[Pixel coordinate grounding data]
--- --- ---

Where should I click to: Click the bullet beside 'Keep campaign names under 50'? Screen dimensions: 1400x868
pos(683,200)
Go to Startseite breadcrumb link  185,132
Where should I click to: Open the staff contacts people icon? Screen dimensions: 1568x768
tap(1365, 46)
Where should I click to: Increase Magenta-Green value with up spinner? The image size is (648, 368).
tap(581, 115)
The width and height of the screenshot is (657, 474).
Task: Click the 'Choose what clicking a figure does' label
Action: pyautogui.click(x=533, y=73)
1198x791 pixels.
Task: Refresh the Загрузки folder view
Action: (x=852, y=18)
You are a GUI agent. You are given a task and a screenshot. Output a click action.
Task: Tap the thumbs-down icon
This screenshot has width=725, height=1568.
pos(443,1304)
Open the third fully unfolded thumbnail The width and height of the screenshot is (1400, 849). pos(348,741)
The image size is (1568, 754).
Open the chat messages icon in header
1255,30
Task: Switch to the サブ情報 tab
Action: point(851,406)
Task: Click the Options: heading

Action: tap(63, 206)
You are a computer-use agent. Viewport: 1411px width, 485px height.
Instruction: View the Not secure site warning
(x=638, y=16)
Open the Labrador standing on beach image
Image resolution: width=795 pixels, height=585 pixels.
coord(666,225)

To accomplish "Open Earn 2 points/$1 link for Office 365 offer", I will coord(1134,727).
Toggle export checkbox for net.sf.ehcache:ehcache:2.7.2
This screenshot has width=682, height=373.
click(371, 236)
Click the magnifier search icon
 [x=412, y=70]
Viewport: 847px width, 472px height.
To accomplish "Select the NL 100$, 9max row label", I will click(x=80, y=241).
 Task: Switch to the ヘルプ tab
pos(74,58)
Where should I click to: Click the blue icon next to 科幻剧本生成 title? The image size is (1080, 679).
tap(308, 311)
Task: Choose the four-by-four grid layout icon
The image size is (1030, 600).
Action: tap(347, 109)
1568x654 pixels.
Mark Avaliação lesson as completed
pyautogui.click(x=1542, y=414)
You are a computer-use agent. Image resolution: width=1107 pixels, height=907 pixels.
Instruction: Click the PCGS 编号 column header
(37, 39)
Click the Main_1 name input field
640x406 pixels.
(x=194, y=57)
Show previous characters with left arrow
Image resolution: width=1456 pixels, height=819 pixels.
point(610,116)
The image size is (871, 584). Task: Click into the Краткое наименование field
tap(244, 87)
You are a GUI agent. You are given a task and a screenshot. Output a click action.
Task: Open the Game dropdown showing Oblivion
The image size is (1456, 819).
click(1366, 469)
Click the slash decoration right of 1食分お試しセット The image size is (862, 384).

--- --- ---

TASK DESCRIPTION ::
Line by line, repeat the data exactly.

ANSWER SPACE ::
Where should I click to: Click the bullet beside 'Keep campaign names under 50'? Screen dimensions: 1400x868
pos(683,200)
Go to Startseite breadcrumb link  185,132
Where should I click to: Open the staff contacts people icon? Screen dimensions: 1568x768
tap(1365, 46)
Where should I click to: Increase Magenta-Green value with up spinner? The image size is (648, 368).
tap(581, 115)
The width and height of the screenshot is (657, 474).
Task: Click the 'Choose what clicking a figure does' label
Action: pyautogui.click(x=533, y=73)
1198x791 pixels.
Task: Refresh the Загрузки folder view
Action: (x=852, y=18)
You are a GUI agent. You are given a task and a screenshot. Output a click action.
Task: Tap the thumbs-down icon
This screenshot has width=725, height=1568.
pos(443,1304)
Open the third fully unfolded thumbnail The width and height of the screenshot is (1400, 849). pos(348,741)
The image size is (1568, 754).
Open the chat messages icon in header
1255,30
Task: Switch to the サブ情報 tab
Action: point(851,406)
Task: Click the Options: heading

Action: tap(63, 206)
You are a computer-use agent. Viewport: 1411px width, 485px height.
Instruction: View the Not secure site warning
(x=638, y=16)
Open the Labrador standing on beach image
Image resolution: width=795 pixels, height=585 pixels.
coord(666,225)

To accomplish "Open Earn 2 points/$1 link for Office 365 offer", I will coord(1134,727).
Toggle export checkbox for net.sf.ehcache:ehcache:2.7.2
This screenshot has width=682, height=373.
click(371, 236)
Click the magnifier search icon
 [x=412, y=70]
Viewport: 847px width, 472px height.
To accomplish "Select the NL 100$, 9max row label", I will click(x=80, y=241).
 Task: Switch to the ヘルプ tab
pos(74,58)
Where should I click to: Click the blue icon next to 科幻剧本生成 title? The image size is (1080, 679).
tap(308, 311)
Task: Choose the four-by-four grid layout icon
The image size is (1030, 600).
Action: tap(347, 109)
1568x654 pixels.
Mark Avaliação lesson as completed
pyautogui.click(x=1542, y=414)
You are a computer-use agent. Image resolution: width=1107 pixels, height=907 pixels.
Instruction: Click the PCGS 编号 column header
(37, 39)
Click the Main_1 name input field
640x406 pixels.
(x=194, y=57)
Show previous characters with left arrow
Image resolution: width=1456 pixels, height=819 pixels.
point(610,116)
The image size is (871, 584). Task: Click into the Краткое наименование field
tap(244, 87)
You are a GUI agent. You are given a task and a screenshot. Output a click action.
Task: Open the Game dropdown showing Oblivion
The image size is (1456, 819).
click(1366, 469)
Click the slash decoration right of 1食分お試しセット The image size is (862, 384).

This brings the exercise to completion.